> The request
Copy the data below word for word, from its first line through the line containing "I will coord(945,460).".

> The data
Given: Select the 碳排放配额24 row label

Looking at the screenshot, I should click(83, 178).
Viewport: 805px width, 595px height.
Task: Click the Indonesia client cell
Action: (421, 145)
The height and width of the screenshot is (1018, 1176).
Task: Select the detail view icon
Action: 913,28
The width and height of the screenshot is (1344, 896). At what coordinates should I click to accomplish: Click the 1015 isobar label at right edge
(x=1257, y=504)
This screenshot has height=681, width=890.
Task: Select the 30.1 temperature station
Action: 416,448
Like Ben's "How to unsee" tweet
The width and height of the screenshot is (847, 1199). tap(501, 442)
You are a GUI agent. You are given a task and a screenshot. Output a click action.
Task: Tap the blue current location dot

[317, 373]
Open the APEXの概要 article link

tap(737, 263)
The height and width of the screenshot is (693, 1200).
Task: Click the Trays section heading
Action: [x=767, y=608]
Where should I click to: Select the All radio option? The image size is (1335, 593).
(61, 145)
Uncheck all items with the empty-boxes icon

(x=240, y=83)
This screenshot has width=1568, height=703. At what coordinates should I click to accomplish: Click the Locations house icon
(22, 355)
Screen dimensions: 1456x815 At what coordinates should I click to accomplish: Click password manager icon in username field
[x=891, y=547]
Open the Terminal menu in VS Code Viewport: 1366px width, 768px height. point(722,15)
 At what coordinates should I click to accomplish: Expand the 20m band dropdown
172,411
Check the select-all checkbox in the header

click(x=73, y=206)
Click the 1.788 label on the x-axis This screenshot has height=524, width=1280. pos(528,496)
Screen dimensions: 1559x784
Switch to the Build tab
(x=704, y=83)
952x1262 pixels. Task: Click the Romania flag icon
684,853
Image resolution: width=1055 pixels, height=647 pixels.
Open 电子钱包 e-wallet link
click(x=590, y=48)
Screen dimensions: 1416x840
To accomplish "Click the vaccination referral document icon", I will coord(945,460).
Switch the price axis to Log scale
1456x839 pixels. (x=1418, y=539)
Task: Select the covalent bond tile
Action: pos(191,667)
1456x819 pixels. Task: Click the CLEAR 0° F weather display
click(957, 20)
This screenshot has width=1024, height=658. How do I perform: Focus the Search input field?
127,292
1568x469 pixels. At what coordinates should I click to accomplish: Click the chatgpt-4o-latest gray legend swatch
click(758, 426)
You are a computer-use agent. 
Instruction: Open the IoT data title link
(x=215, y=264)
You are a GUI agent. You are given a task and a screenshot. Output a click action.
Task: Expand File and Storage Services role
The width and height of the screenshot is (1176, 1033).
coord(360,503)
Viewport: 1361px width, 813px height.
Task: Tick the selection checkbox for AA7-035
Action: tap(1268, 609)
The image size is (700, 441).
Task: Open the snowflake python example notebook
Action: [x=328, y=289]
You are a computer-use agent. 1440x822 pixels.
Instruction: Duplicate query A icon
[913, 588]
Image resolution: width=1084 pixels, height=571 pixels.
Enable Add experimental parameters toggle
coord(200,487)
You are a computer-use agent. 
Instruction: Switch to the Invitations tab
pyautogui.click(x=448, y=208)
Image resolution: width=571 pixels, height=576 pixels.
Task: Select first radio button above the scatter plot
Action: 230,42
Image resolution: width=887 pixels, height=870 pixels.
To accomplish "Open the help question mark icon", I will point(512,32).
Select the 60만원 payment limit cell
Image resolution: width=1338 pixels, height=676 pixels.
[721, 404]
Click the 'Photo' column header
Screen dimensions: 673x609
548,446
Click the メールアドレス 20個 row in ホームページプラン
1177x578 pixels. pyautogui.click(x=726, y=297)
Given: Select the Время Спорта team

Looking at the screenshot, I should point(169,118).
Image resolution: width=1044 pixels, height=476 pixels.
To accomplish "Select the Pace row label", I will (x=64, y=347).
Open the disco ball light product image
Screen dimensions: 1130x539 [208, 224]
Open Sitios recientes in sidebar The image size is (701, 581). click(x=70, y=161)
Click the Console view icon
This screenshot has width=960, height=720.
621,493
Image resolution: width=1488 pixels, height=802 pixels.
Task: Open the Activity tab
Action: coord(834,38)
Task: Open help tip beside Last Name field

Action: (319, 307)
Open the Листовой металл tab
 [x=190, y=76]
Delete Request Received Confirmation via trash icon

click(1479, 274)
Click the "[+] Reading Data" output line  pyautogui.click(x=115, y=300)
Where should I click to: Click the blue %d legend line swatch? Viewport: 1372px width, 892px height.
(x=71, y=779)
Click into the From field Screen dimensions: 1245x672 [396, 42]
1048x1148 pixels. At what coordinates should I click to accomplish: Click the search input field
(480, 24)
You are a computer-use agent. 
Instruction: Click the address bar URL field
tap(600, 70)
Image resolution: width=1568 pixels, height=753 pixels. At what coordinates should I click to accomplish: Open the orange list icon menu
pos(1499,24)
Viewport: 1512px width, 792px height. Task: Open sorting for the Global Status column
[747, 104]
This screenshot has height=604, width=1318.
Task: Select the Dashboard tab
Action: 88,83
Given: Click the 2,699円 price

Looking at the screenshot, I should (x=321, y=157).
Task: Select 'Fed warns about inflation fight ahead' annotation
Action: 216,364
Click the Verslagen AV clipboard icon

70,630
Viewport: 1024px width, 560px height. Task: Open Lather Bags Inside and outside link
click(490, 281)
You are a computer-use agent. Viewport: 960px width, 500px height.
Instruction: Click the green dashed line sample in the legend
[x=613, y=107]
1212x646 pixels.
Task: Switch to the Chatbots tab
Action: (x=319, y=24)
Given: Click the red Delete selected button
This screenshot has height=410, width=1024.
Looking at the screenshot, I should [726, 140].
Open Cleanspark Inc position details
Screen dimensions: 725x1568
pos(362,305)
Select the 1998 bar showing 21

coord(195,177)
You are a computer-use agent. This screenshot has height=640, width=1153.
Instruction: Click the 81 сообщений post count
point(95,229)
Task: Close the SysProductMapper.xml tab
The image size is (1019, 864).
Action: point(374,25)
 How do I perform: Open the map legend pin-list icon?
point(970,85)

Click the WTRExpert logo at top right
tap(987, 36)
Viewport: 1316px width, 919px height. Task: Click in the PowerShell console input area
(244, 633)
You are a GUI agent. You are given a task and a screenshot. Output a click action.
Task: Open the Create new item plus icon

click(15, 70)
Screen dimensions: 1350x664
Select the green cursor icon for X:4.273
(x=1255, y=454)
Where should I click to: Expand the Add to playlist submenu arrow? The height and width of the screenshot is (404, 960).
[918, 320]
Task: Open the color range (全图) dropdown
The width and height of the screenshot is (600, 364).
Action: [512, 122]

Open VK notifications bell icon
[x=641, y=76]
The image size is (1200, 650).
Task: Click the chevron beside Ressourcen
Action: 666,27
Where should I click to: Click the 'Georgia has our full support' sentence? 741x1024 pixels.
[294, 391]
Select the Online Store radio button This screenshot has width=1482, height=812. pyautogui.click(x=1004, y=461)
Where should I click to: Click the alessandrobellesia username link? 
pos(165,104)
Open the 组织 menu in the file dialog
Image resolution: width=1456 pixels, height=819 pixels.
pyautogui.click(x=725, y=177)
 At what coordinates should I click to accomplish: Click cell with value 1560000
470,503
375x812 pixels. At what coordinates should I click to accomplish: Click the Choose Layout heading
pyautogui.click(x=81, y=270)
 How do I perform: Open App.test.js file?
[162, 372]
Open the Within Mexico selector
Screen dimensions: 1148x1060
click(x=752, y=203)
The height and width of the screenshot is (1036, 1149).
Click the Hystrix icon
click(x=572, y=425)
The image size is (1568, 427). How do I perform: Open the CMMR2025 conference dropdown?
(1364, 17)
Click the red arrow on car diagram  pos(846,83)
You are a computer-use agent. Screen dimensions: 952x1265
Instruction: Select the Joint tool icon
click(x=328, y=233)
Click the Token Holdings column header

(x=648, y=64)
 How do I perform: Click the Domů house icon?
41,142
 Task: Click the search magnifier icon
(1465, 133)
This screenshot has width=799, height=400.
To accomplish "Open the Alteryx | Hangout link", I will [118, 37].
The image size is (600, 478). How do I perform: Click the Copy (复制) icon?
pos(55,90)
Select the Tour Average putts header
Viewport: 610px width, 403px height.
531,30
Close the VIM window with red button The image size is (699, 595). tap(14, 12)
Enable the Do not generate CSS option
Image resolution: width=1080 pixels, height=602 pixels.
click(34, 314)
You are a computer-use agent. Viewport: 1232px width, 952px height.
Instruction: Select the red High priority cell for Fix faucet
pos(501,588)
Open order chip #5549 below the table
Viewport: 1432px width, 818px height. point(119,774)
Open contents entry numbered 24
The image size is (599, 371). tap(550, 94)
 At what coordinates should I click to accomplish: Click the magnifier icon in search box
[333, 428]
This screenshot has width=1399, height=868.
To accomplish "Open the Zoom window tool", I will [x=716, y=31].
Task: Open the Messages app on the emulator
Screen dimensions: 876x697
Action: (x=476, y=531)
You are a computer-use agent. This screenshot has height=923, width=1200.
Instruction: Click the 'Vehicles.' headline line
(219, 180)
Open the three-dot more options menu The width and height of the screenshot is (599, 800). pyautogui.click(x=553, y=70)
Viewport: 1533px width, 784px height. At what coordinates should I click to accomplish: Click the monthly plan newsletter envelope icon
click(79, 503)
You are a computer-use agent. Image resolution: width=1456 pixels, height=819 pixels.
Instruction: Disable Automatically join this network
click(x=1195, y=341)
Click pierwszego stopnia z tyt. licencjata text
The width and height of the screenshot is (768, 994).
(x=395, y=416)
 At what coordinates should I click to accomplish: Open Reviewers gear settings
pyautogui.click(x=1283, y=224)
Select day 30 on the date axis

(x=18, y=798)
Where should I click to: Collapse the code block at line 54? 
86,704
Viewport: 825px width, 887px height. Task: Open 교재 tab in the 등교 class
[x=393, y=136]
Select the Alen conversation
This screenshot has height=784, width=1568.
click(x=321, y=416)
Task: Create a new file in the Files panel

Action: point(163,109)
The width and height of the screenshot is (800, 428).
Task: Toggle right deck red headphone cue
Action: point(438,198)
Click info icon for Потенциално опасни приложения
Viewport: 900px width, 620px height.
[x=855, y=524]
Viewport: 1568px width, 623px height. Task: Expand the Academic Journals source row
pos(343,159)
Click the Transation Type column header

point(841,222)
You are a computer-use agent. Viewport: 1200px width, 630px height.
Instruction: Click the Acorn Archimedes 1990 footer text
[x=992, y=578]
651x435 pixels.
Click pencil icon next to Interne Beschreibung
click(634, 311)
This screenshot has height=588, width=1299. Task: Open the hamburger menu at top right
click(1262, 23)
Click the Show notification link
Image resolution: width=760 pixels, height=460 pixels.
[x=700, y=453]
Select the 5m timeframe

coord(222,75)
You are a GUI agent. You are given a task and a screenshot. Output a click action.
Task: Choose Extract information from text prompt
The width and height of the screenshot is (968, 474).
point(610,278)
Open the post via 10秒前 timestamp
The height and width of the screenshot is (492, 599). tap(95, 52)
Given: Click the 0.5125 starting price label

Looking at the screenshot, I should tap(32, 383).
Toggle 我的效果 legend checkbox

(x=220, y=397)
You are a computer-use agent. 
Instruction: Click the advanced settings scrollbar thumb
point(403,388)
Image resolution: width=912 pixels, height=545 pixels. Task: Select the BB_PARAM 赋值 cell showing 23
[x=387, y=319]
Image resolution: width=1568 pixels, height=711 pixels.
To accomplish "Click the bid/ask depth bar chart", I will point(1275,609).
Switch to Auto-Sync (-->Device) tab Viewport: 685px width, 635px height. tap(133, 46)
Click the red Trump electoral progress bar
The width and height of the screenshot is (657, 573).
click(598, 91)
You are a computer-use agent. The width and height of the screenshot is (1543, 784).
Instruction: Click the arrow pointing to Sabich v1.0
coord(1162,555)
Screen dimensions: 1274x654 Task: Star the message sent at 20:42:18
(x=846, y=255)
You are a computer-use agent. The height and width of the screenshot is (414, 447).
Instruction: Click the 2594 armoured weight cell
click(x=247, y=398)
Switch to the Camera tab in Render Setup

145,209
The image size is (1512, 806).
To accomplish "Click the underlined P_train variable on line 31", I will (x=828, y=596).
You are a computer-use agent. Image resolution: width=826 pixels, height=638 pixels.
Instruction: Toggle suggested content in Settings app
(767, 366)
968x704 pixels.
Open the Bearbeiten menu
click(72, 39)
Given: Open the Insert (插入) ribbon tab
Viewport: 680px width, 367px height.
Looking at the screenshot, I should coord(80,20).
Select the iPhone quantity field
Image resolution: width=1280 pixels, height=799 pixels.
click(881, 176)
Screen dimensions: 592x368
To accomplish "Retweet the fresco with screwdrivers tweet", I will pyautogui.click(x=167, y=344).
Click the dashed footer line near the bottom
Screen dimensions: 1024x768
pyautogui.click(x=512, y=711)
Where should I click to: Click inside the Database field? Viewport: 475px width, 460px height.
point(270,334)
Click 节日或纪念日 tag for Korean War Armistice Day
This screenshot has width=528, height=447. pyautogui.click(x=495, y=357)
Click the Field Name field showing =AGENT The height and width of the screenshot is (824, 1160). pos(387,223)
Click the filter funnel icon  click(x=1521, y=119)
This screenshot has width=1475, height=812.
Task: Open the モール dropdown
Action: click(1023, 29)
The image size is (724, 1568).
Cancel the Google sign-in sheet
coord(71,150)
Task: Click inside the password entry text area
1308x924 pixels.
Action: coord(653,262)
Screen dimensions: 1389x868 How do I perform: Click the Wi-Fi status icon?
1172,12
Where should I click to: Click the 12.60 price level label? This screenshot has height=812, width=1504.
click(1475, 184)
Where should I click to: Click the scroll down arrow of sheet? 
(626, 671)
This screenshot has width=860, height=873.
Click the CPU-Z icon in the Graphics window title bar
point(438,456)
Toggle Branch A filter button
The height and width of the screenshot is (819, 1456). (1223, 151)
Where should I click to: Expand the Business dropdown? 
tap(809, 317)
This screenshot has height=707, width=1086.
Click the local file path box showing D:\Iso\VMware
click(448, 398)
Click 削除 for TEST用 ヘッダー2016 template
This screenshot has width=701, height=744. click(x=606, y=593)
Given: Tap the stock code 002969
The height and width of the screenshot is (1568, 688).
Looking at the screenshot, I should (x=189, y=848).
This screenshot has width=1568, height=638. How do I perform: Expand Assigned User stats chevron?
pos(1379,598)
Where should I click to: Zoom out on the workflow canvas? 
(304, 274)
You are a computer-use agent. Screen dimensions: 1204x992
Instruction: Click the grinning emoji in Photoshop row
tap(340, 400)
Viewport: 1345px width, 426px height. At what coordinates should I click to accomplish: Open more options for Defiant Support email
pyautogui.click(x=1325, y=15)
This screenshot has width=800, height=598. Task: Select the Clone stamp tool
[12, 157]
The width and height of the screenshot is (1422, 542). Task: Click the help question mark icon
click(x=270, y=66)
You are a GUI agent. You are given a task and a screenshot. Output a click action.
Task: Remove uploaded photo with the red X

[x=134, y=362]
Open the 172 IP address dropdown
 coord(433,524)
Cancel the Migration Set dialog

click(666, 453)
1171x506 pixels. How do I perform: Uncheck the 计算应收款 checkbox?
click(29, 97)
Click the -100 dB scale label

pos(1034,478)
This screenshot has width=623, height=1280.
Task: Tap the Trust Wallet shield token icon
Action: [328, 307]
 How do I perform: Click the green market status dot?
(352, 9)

> The output
Given: Select the 碳排放配额24 row label

Looking at the screenshot, I should click(83, 178).
Viewport: 805px width, 595px height.
Task: Click the Indonesia client cell
Action: (421, 145)
The height and width of the screenshot is (1018, 1176).
Task: Select the detail view icon
Action: 913,28
The width and height of the screenshot is (1344, 896). At what coordinates should I click to accomplish: Click the 1015 isobar label at right edge
(x=1257, y=504)
This screenshot has height=681, width=890.
Task: Select the 30.1 temperature station
Action: 416,448
Like Ben's "How to unsee" tweet
The width and height of the screenshot is (847, 1199). tap(501, 442)
You are a GUI agent. You are given a task and a screenshot. Output a click action.
Task: Tap the blue current location dot

[317, 373]
Open the APEXの概要 article link

tap(737, 263)
The height and width of the screenshot is (693, 1200).
Task: Click the Trays section heading
Action: [x=767, y=608]
Where should I click to: Select the All radio option? The image size is (1335, 593).
(61, 145)
Uncheck all items with the empty-boxes icon

(x=240, y=83)
This screenshot has width=1568, height=703. At what coordinates should I click to accomplish: Click the Locations house icon
(22, 355)
Screen dimensions: 1456x815 At what coordinates should I click to accomplish: Click password manager icon in username field
[x=891, y=547]
Open the Terminal menu in VS Code Viewport: 1366px width, 768px height. point(722,15)
 At what coordinates should I click to accomplish: Expand the 20m band dropdown
172,411
Check the select-all checkbox in the header

click(x=73, y=206)
Click the 1.788 label on the x-axis This screenshot has height=524, width=1280. pos(528,496)
Screen dimensions: 1559x784
Switch to the Build tab
(x=704, y=83)
952x1262 pixels. Task: Click the Romania flag icon
684,853
Image resolution: width=1055 pixels, height=647 pixels.
Open 电子钱包 e-wallet link
click(x=590, y=48)
Screen dimensions: 1416x840
To accomplish "Click the vaccination referral document icon", I will coord(945,460).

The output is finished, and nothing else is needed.